If there’s one thing we can all agree on as a nation it’s that election years are crazy. Issues are raised, opinions are fueled, positioned are taken, debates are heated. For better or worse, the national conversation gets cranked up to 11.
But for political groups and nonprofit organizations, does that amplified conversation translate into greater cause engagement and activism—particularly from the all-important Millennial demographic?
That’s one of the questions Achieve and the Case Foundation are seeking to answer with the 2016 Millennial Impact Report. The report investigates how millennials’ cause engagement behaviors may change during an election year.
“Research repeatedly indicates millennials value cause engagement. With the changing landscape in the U.S. brought on by a presidential election year, the Achieve research team wanted to understand how—or if—this generation’s philanthropic interests and involvement changes as well,” the report states.
About the Millennial Impact Report
Started in 2009, The Millennial Impact Project is the most comprehensive study of the Millennial generation (born 1980-2000) and their involvement with causes. Each year, the project produces the Millennial Impact Report.
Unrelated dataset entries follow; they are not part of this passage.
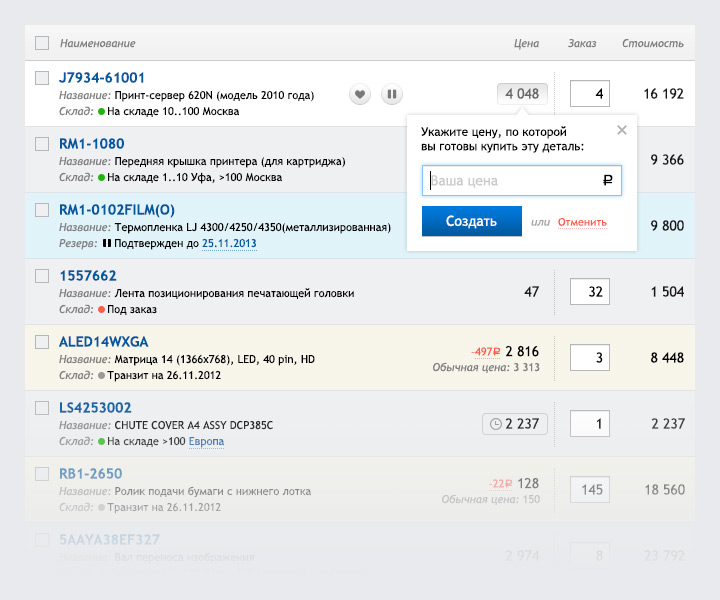Focus the Ваша цена input field
The width and height of the screenshot is (720, 600).
(x=512, y=181)
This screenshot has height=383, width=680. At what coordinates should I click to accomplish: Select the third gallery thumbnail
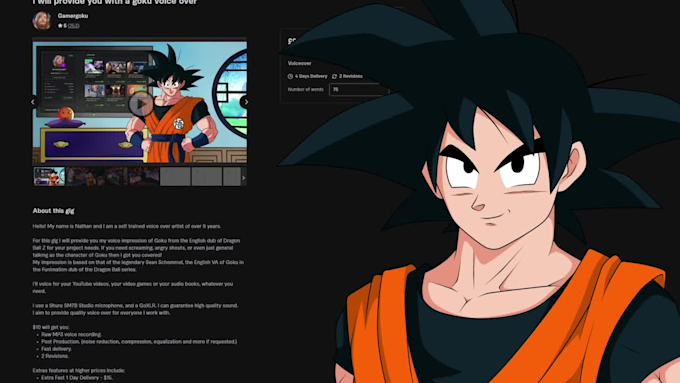[x=112, y=177]
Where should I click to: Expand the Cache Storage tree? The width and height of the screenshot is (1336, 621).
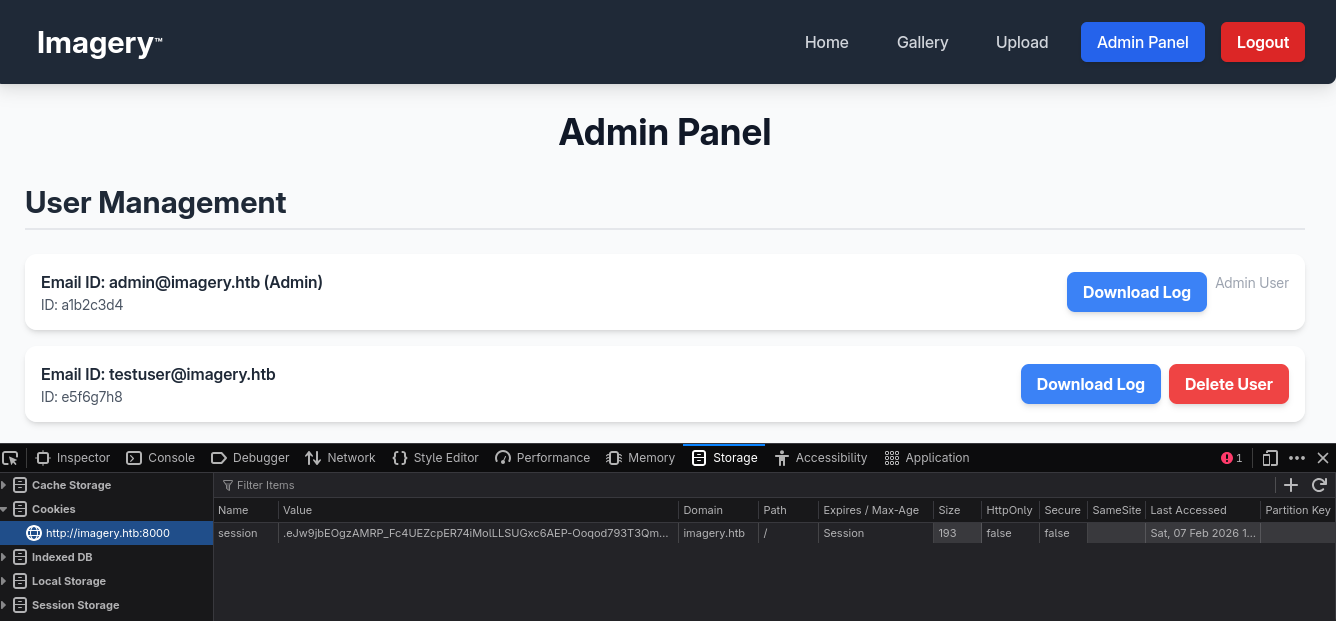coord(5,485)
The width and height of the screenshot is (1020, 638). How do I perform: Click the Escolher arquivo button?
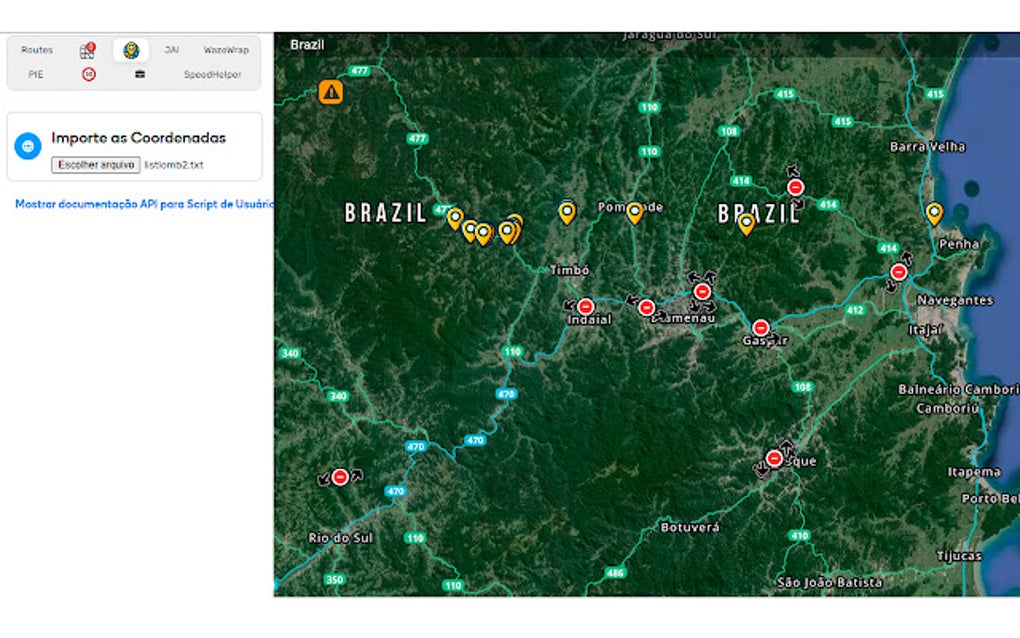tap(95, 164)

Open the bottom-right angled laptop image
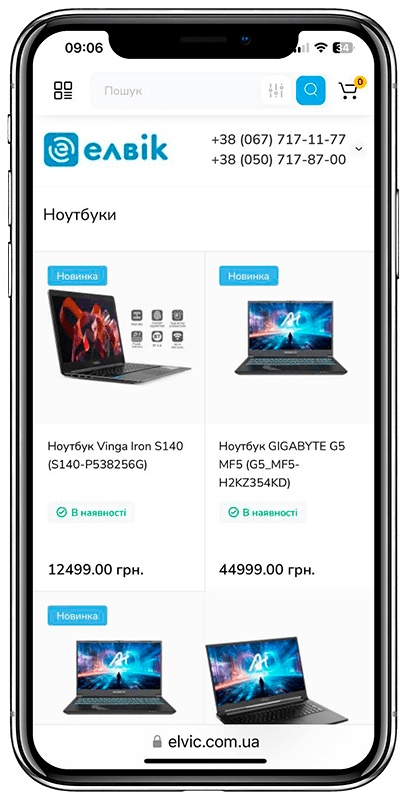pyautogui.click(x=277, y=680)
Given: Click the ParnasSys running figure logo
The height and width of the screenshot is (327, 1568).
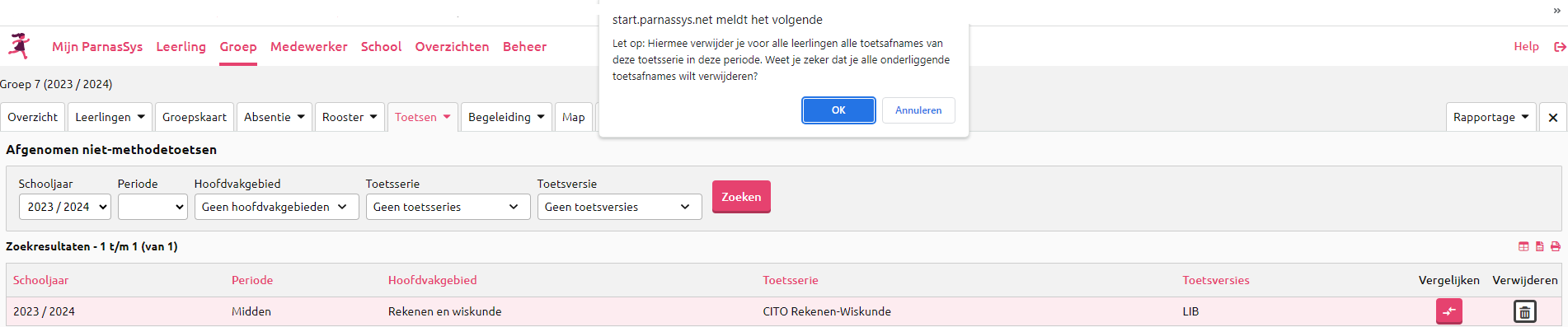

The Millennial Impact Report is one of our favorite resources here at eleventy. We’ve talked about findings from these reports on this blog several times over the past few years. Check out some of our past posts:
- 8 Great Lessons for Nonprofits from the 2013 Millennial Impact Report
- 7 Statistics Showing How Millennials Prefer To Support Nonprofits
- Why Your Nonprofit Should Be Engaging Millennials At Work
- 14 Findings for Nonprofits on Millennial Giving and Volunteering
Nine Key Findings from the 2016 Millennial Impact Report
Here is some data from this year’s Millennial Impact Report that we found to be the most interesting and telling. These findings are based on a survey of 1,050 millennials, ages 18-36, from the months of March-May 2016.
1. More millennials identify as conservative than liberal
The common perception about younger generations is that they tend to lean toward the liberal side. But the results of this survey surprisingly show that’s not necessarily the case.
It is, however, important to note that survey participants used a scale from 0 to 100 to plot their political leanings—and many of the respondents who leaned toward conservative were on the more neutral side.
2. Age plays a significant role in whether millennials identify as liberal or conservative
While overall more millennials identified as conservative, that varies greatly with age. Remember, we’re talking about an overall demographic group ranging in age from 18-36. There’s a big difference in mindset and lifestyle between the ages on the ends of that range.
Those differences are reflected in which political ideology individuals identified with the most. The younger side leaned more liberal, while the older side leaned more conservative.
3. Education, health care, and the economy are top social issues for millennials
While it’s not super surprising to see education and the economy topping the survey results, it is a little surprising to see health care coming in ahead of more hot-button issues like immigration, race relations, and national security.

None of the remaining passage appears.